##### Passage given #####
Father with son before dad leaves for military deployment.
Talking to kids about deployment can be a difficult task, but there are ways to make the process easier and less stressful.

Imagine the difficulty of being away from your family for months – or longer – at a time.

For military families, that’s a common occurrence with deployment. Preparing children for that situation can be confusing, even scary. How do you tell them mom or dad will be gone for so long and why they’re leaving without causing them to worry?

It's essential to approach the conversation of deployment with sensitivity to help children understand, cope, and adjust to the changes in their family dynamics.

6 Tips for Helping Military Kids Facing Deployment

Trevor Romain is a professional speaker, author, and co-founder of Comfort Crew for Military Kids, a community partner of Wounded Warrior Project® (WWP) since 2018. Comfort Crew delivers proven resources to help military kids and their families connect and build resiliency in the face of challenges.
##### Data shown #####
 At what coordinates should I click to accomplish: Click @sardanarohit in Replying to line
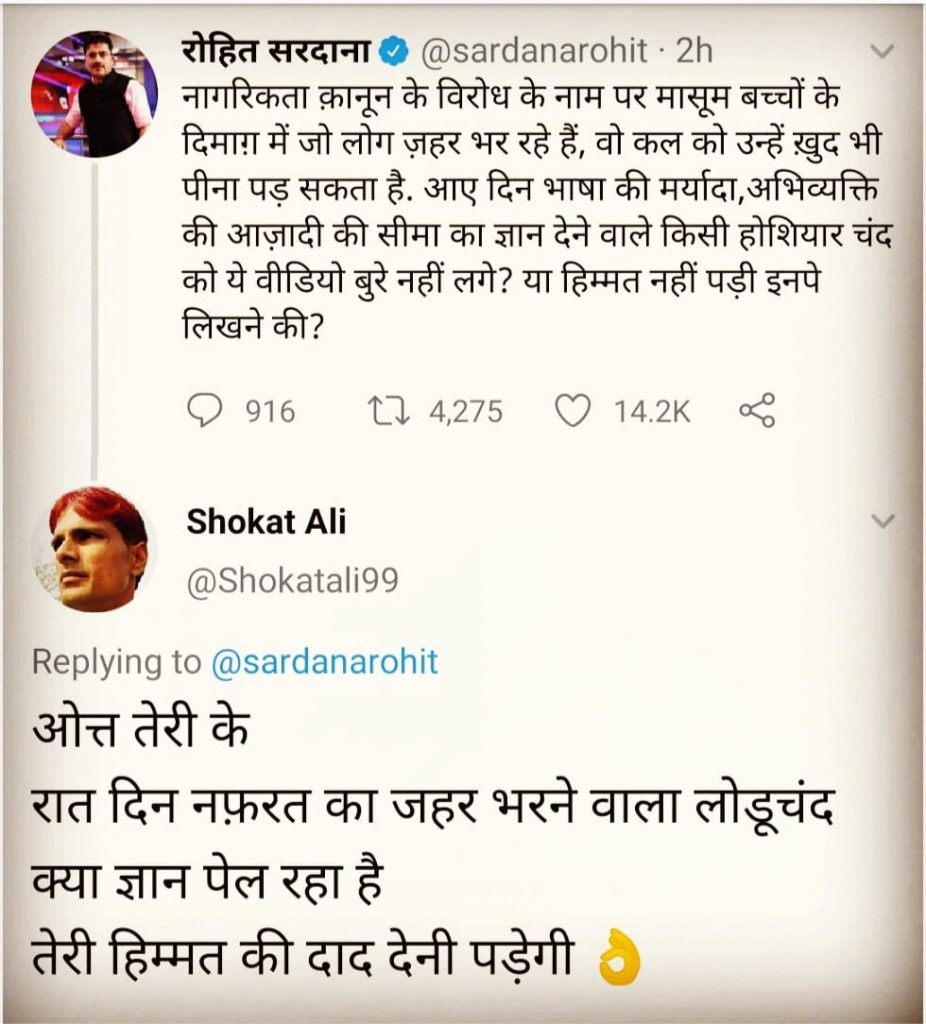point(324,662)
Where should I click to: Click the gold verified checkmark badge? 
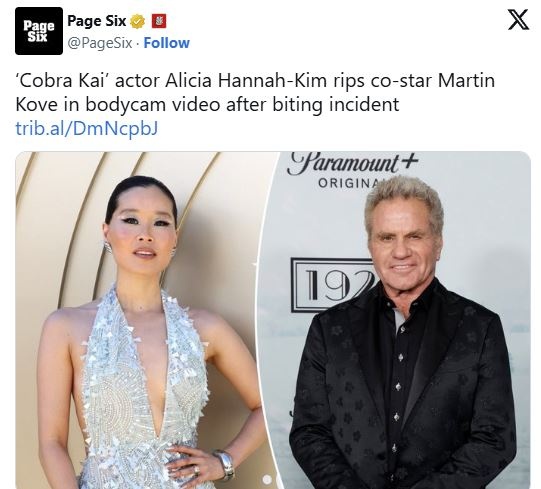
#####
■ **Exercise directions**
Answer from the passage on talking to kids about deployment:
(a) What three things does approaching the conversation with sensitivity help children do?
(b) Which organization did Trevor Romain co-found?
(c) Since what year has that organization been a community partner of Wounded Warrior Project?

■ **Exercise output**
(a) Understand, cope, and adjust to the changes in their family dynamics.
(b) Comfort Crew for Military Kids.
(c) 2018.